Version Issues

One of the key issues to be mindful of is that there are two new versions of MATLAB every year, one in the spring of that year (e.g., 2016a) and one in the fall (e.g., 2016b). Whereas changes in each release are incremental, over time, these changes do add up to transformational change.

For instance, between MATLAB 2014a and now, the default colormap was changed from “jet” to “parula.” If this changes again in the future, the figures might look different from what you see. If that is the case, you can set your colormap explicitly, by typing

colormap(jet) 

or

colormap(parula). 

Sometimes, changes to how MATLAB works require updating your code. For instance, the way to initialize (“seed”) the random number generator was by calling the setDefaultStream method of the RandStream object, such as this:

RandStream.setDefaultStream(s);

after defining s as

s = RandStream('mt19937ar', 'seed', sum(100*clock))

This specifies a particular type of random number generation method (one involving mersenne twisters), hooked up to the system clock.

But this no longer works. The method setDefaultStream has been replaced with setGlobalStream, the correct code is now: RandStream.setGlobalStream(s);
Be on the lookout for things like that.

 

 

VECTORIZATION

MATLAB is an interpreted language, so each line is interpreted and executed one after the other. This is fine, but if there are a lot of lines, it can take a lot of time to execute the code. This is a particular concern if there are long loops, and
possibly even nested loops. In principle, every loop can be replaced by a vector operation, and MATLAB is optimized to do those, so this will speed up your code considerably. Here, we will provide three simple examples of how to do this that generalize easily. Note that this is less of a concern as of late. Which interfaces with the “version issues” point made above.
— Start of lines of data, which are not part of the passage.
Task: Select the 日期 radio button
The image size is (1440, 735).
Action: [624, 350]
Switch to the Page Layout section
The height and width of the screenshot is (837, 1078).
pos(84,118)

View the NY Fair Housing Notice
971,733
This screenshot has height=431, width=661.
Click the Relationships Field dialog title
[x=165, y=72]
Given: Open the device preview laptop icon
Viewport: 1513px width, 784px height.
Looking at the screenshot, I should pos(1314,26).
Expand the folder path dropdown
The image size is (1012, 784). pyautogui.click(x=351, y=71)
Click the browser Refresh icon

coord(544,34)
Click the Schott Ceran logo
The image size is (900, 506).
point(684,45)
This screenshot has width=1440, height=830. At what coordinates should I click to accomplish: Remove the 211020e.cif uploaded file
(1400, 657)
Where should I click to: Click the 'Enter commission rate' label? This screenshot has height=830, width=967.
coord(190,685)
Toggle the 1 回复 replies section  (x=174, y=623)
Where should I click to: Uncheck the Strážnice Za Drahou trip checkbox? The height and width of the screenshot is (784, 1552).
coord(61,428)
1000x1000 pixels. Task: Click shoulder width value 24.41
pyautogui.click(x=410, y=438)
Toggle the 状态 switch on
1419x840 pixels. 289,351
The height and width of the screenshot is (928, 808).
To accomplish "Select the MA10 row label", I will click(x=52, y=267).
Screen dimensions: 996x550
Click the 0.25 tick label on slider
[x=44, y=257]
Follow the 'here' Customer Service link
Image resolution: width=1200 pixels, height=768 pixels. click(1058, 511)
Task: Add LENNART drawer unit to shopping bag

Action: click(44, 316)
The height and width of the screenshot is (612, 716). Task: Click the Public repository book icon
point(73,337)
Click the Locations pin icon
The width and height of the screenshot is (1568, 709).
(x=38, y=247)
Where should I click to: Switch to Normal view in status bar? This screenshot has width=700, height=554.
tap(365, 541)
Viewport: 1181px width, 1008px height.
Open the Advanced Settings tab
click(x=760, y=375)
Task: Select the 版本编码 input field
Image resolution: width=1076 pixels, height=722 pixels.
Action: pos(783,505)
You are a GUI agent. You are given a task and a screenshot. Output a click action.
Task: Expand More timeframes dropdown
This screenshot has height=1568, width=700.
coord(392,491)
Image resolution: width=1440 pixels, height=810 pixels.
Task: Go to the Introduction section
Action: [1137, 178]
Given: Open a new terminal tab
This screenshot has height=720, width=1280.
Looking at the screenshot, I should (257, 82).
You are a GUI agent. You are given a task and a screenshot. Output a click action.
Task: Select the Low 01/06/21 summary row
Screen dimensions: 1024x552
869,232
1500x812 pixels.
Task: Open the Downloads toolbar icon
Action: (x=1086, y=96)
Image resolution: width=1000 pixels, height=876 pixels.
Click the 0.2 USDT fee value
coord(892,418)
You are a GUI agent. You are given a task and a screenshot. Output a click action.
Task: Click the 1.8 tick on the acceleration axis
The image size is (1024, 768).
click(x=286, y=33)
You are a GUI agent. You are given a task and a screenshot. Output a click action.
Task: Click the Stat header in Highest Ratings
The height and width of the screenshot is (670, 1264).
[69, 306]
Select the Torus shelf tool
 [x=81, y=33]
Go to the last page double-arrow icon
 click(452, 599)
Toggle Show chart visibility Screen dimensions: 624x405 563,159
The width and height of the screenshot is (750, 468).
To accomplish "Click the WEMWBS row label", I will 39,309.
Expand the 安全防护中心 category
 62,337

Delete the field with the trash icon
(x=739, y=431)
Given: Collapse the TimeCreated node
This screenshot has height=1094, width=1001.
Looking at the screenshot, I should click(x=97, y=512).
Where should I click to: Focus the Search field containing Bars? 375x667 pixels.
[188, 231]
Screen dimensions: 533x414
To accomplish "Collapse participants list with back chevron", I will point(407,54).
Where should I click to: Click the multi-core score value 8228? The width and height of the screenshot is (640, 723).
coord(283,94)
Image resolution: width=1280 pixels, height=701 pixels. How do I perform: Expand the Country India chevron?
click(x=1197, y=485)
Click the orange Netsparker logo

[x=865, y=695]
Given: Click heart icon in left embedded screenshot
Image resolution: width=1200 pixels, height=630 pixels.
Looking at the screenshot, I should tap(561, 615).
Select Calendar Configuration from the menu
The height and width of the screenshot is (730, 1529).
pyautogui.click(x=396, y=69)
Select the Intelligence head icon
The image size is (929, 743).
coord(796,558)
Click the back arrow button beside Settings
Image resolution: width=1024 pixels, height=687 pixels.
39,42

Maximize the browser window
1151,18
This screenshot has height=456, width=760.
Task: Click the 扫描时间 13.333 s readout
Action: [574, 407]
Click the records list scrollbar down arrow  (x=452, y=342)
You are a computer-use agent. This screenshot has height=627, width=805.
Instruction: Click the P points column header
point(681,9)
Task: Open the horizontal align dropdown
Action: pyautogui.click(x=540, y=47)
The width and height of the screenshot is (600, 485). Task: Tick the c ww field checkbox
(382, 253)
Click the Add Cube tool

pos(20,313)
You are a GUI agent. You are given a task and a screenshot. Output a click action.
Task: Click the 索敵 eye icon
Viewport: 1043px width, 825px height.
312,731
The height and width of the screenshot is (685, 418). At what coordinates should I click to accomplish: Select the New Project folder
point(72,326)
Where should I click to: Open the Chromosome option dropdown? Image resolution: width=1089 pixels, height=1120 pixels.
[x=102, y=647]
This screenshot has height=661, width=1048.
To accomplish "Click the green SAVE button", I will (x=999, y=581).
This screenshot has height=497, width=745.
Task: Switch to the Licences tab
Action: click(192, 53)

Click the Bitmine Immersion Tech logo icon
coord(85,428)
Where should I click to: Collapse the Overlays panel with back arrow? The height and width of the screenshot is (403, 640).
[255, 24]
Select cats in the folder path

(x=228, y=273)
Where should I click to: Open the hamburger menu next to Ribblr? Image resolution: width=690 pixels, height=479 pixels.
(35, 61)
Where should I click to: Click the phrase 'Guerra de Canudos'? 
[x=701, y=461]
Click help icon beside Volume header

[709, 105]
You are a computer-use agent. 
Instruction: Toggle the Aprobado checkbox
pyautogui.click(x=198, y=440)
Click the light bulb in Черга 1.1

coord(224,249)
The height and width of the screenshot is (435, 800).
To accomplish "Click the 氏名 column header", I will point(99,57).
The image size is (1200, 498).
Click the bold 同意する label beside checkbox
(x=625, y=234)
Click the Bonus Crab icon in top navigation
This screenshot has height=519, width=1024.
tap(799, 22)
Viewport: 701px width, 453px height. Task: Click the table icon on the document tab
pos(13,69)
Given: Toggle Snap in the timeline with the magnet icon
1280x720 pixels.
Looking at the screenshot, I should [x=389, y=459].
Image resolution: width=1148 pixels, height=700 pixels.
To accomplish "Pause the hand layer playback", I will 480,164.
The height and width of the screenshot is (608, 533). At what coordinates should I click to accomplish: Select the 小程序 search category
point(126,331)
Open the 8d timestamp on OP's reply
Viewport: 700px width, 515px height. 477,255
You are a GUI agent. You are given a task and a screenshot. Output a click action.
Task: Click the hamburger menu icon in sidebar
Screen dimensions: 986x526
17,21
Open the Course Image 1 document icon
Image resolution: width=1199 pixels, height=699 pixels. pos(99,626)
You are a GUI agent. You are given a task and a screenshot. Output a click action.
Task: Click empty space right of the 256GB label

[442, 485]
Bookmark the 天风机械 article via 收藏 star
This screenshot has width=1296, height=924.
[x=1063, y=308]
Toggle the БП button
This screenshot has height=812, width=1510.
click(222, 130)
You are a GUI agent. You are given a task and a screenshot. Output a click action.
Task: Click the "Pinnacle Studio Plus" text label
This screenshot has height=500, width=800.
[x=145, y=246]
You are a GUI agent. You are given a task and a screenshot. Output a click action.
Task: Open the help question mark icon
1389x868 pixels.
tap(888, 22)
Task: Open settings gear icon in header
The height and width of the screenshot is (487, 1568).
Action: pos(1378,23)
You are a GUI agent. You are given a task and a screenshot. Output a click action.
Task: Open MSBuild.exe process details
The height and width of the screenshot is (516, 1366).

Since recently, Matlab code is now auto-compiled before it is run (under the hood and out of sight), speeding up code considerably.

 

1. A single loop:

Say you have data from 100,000,000 trials and need to calculate the total number of photons presented in a given trial (from illumination levels and time presented in milliseconds). If you do this with a loop, it will take a while:

numTrials = 1e6;
numPhotons = randi(100,[numTrials,1]);
exposureDuration = randi(1000,[numTrials,1]);
tic
for ii = 1:numTrials
   totalExposure(ii,1) = numPhotons(ii)*exposureDuration(ii);
end
toc

If you replace the second paragraph with this one (without the loop) the result will be the same, but it will be much
faster:

tic
totalExposure = numPhotons.*exposureDuration;
toc

 

2. Nested loops:

Say you have a 10,000 by 10,000 matrix that results from multiplying all numbers from 1 to 10,000 with all other numbers from 1 to 10,000 (a full cross). You can do this element by element, first going through all rows, then all columns.
Note that we always preallocate. Otherwise, this would take even longer:

howBig = 1e4;
tic
M = zeros(howBig,howBig); %Always preallocate
for ii = 1:howBig
   for jj = 1:howBig
      M(ii,jj) = ii*jj; %Each ii, jjth entry of M is ii * jj
   end
end
toc

 

 

This works, but it takes a long time.
Now, we vectorize the last dimension (columns), so instead of a nested loop, we have a single loop:

tic
M = zeros(howBig,howBig); %Always preallocate
for ii = 1:howBig
   M(ii,:) = ii*(1:howBig); %Doing each row at once
end
toc

This should already be much faster.
Finally, let’s vectorize both dimension and get rid of loops altogether:

tic
M = zeros(howBig,howBig); %Always preallocate
M(:,:) = (1:howBig)'*(1:howBig); %Doing it all at once
toc

Note that we have to transpose the first vector to get the outer product. All three code versions yield the same result, but you should be able to realize considerable time savings with the last one. These would be even more dramatic if you compared it to a unpreallocated version of the code.

 

 

3. Conditionals:

Say you want to add a number (e.g., performance) to a running total, but only if another number (e.g., percentage of trials completed) is big enough. You could do this in a loop, checking the condition each time.

numParticipants = 1e6;
numTrials = randi(100,[numParticipants,1]);
performance = rand(numParticipants,1);
cumPerf = 0;
tic
for ii = 1:numParticipants
    if numTrials(ii,1) > 50
        cumPerf = cumPerf + performance(ii,1);
    end
end
toc





 

It is straightforward to replace the second paragraph with faster code that produces the same result and that gets rid of the loop:

tic
temp = find(numTrials > 50);
cumPerf = sum(performance(temp));
toc